Related Work & Insights¶
- vs PRM / Generative Verifier: These rely on external labeling or additional judging models, while BMC is a complete white-box utilization of the dLLM's own denoising operator. The advantage is zero annotation and no extra models; the disadvantage is it only applies to architectures with bidirectional processes like masked diffusion.
- vs Self-Consistency: SC is statistical consensus, while BMC is geometric stability. SC "fails collectively" on hard problems; BMC is more robust in sparse correct mass scenarios since it examines the stability of single trajectories.
- vs RemeDi / CDLM: RemeDi uses dual-stream re-masking of low-confidence tokens and CDLM trains specialized error-correction heads, both being "regeneration-oriented." BMC explicitly formalizes the same bidirectional dynamics into a verification criterion that can be used for diagnosis and alignment without changing training objectives.

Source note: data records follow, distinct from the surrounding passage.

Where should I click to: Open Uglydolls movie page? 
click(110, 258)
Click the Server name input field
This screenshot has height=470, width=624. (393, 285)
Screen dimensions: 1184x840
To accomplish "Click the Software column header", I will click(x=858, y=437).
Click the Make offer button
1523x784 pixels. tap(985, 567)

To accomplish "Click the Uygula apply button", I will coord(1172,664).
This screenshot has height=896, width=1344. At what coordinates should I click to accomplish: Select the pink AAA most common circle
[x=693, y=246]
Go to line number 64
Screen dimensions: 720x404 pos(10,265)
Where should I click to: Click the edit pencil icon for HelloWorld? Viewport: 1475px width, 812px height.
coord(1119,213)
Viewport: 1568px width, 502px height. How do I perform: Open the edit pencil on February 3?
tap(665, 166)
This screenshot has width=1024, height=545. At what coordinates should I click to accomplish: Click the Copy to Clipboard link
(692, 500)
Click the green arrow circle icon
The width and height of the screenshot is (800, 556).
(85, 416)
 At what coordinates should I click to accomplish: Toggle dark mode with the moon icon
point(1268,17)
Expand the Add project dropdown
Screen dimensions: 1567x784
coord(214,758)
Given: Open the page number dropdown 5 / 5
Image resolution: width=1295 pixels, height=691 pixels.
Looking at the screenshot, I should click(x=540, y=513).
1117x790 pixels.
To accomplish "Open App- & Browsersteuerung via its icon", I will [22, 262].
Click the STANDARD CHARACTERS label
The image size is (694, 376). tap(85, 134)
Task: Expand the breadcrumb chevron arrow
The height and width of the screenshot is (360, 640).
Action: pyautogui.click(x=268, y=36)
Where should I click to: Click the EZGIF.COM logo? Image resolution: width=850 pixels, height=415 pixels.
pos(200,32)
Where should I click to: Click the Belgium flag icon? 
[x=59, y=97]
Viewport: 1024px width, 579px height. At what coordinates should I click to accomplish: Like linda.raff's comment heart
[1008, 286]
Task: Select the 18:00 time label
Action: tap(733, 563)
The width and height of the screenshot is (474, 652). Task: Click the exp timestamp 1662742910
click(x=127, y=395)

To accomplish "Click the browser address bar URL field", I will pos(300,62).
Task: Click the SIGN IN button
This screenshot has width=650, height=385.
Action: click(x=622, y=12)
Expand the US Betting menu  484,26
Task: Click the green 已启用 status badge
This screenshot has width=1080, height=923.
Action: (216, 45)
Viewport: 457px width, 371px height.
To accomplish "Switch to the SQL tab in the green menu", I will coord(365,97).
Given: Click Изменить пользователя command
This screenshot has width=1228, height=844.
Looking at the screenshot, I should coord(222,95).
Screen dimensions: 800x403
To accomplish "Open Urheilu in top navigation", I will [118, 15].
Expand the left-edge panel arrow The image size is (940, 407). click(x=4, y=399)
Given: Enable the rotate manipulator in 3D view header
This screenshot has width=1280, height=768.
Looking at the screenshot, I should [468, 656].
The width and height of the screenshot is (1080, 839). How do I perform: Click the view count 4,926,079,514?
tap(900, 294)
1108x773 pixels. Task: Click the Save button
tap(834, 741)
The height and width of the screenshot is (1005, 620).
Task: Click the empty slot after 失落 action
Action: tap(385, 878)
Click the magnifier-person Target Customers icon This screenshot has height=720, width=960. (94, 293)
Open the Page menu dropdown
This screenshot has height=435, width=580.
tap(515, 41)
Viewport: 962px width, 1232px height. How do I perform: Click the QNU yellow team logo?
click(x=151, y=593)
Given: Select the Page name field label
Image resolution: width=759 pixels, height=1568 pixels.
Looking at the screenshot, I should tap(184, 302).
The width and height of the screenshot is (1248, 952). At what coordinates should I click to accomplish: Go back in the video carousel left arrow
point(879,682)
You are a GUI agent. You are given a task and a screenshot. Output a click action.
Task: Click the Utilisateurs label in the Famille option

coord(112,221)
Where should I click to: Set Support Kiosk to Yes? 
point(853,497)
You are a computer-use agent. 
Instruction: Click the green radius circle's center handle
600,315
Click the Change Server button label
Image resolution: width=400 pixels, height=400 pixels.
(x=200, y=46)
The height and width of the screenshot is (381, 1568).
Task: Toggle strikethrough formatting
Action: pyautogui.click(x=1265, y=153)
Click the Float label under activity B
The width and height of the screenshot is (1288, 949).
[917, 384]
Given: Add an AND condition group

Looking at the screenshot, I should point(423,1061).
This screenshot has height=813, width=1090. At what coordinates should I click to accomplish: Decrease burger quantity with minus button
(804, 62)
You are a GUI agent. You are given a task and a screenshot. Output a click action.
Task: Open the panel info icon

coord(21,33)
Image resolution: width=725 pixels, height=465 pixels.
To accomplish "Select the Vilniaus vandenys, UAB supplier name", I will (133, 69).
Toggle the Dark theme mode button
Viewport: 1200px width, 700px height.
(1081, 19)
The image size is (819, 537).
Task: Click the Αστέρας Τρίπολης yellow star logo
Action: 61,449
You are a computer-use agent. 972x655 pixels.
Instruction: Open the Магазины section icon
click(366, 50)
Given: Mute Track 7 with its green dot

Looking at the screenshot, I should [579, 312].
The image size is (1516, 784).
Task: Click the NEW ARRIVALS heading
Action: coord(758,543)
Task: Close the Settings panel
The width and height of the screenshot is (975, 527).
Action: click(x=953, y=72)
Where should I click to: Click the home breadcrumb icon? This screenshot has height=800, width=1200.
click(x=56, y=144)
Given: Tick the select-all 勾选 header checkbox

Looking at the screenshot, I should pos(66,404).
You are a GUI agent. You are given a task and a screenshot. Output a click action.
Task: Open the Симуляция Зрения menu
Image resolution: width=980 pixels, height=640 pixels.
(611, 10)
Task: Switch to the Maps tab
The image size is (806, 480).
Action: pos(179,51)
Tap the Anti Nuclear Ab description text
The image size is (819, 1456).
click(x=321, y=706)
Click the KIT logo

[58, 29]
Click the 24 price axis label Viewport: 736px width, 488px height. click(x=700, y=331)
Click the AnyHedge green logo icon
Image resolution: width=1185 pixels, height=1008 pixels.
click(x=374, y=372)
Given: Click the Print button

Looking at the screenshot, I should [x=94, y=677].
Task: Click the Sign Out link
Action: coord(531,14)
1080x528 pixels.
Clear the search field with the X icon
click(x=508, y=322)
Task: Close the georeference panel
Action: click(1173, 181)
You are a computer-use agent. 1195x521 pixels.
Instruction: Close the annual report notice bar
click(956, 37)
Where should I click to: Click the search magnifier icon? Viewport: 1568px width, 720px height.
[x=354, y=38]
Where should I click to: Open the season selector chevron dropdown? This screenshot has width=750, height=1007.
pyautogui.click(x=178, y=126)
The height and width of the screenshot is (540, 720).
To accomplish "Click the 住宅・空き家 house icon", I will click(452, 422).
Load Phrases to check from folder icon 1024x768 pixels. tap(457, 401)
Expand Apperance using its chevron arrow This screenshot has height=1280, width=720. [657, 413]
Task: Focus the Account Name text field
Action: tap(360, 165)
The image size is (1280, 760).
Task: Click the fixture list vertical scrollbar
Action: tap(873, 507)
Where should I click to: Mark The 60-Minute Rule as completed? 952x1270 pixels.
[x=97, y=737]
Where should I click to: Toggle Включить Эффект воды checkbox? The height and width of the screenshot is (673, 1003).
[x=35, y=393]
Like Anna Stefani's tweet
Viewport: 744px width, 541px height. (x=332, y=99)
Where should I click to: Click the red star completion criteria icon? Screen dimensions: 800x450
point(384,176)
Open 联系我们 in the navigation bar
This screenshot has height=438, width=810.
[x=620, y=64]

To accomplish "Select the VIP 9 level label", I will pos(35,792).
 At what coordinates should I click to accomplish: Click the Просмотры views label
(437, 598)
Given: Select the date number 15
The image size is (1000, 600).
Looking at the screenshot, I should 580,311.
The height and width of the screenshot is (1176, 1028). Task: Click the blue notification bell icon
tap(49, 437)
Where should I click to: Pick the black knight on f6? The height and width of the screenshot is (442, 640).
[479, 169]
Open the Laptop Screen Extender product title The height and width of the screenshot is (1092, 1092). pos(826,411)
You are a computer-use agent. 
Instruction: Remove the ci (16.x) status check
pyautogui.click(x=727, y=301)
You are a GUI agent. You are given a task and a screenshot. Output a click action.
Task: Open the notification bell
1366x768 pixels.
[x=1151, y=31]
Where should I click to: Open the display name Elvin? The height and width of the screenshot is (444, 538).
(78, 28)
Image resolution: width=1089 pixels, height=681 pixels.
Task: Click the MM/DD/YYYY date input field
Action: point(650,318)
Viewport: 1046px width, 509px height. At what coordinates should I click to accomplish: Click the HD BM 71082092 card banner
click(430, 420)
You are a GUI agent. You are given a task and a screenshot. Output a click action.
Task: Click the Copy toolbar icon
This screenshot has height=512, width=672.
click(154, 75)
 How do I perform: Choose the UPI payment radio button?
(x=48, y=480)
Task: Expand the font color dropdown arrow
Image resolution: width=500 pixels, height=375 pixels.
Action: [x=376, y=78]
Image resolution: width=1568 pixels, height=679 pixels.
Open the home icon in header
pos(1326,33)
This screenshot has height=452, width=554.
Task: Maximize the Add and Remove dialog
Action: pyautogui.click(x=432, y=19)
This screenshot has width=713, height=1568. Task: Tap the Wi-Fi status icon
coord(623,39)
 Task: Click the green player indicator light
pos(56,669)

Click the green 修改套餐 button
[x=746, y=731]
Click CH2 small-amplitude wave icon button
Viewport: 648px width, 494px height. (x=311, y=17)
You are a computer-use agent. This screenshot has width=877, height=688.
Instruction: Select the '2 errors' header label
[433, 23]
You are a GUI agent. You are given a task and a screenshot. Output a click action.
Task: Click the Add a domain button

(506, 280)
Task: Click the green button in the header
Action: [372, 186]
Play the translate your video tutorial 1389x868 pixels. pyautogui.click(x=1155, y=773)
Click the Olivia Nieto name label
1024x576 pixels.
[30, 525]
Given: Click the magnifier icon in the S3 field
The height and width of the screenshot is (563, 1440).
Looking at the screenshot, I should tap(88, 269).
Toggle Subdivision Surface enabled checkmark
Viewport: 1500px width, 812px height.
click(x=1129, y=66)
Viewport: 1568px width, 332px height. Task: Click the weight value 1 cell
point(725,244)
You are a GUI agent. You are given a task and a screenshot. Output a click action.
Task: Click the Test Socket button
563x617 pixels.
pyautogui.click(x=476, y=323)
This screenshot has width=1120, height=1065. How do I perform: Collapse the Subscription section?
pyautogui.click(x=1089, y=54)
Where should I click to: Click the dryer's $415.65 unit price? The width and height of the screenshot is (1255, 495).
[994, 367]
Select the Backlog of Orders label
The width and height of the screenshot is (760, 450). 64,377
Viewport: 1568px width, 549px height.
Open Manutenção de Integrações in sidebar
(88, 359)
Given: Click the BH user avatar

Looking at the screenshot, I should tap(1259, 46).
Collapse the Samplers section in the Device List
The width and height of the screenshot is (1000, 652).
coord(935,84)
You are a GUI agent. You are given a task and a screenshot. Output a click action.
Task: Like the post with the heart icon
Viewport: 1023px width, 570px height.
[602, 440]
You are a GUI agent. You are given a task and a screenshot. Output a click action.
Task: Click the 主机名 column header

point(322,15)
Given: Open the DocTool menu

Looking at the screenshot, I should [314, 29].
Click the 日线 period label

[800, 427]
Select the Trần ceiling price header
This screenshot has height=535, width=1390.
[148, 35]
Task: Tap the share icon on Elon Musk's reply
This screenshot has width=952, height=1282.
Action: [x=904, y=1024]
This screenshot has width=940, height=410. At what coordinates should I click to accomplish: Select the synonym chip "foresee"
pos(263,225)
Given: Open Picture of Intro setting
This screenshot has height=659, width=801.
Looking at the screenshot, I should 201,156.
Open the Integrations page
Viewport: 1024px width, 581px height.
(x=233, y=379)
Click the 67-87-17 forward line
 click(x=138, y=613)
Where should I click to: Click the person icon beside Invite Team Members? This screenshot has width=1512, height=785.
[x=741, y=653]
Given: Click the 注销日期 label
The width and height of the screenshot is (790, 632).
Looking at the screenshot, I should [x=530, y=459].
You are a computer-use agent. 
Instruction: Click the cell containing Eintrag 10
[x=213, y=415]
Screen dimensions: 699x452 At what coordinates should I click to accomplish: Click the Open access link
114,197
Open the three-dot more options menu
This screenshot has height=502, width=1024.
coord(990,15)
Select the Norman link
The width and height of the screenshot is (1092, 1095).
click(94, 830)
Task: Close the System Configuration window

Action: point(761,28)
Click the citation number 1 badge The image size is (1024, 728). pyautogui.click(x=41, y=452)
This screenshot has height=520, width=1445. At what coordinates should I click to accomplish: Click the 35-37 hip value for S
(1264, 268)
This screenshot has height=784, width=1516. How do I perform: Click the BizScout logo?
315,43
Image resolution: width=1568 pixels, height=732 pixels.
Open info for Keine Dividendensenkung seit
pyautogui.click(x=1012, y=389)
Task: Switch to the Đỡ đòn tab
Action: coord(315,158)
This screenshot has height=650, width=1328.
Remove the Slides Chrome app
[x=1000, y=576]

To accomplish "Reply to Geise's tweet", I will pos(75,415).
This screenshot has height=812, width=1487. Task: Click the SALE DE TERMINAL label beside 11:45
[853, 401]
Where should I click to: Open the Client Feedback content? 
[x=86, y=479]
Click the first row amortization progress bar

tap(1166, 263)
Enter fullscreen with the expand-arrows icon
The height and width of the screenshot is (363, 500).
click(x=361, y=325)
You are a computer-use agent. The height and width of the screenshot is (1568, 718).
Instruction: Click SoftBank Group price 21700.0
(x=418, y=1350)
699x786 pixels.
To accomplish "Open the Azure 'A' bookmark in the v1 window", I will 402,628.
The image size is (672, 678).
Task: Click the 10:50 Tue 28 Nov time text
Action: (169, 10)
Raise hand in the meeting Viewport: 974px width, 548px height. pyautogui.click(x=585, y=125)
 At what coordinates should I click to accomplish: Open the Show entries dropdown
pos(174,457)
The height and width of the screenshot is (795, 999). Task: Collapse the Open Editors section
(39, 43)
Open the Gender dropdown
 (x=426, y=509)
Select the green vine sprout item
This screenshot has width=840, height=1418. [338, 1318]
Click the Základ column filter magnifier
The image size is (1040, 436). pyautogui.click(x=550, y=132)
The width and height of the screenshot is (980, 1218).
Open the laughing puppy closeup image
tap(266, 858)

- vs TraceRL / diffu-GRPO: While they implicitly optimize trajectory likelihood approximations, BMC provides explicit dense geometric signals and cooperates with SPG using sandwiched bounds to solve the problem of intractable likelihood gradient estimation in dLLMs. Geometrically dense rewards and unbiased gradient estimation form a complementary pair.
Rating¶
- Novelty: ⭐⭐⭐⭐⭐ First to formalize dLLM bidirectional dynamics as a "manifold stability" verification criterion, bridging diagnosis, inference, and alignment.
- Experimental Thoroughness: ⭐⭐⭐⭐ Covers two dLLM suites × four reasoning benchmarks × three downstream tasks, accompanied by \(K\)/\(\gamma\) sensitivity and component ablation; lacks larger-scale and cross-domain (code/medical) verification.
- Writing Quality: ⭐⭐⭐⭐⭐ Progresses clearly from geometric intuition to four propositions and algorithm pseudocode, with strong theoretical-methodological flow.
- Value: ⭐⭐⭐⭐⭐ Provides a "training-free + multi-purpose" intrinsic verification baseline for the dLLM paradigm, serving as a directly usable tool for inference-time scaling and RL post-training of diffusion language models.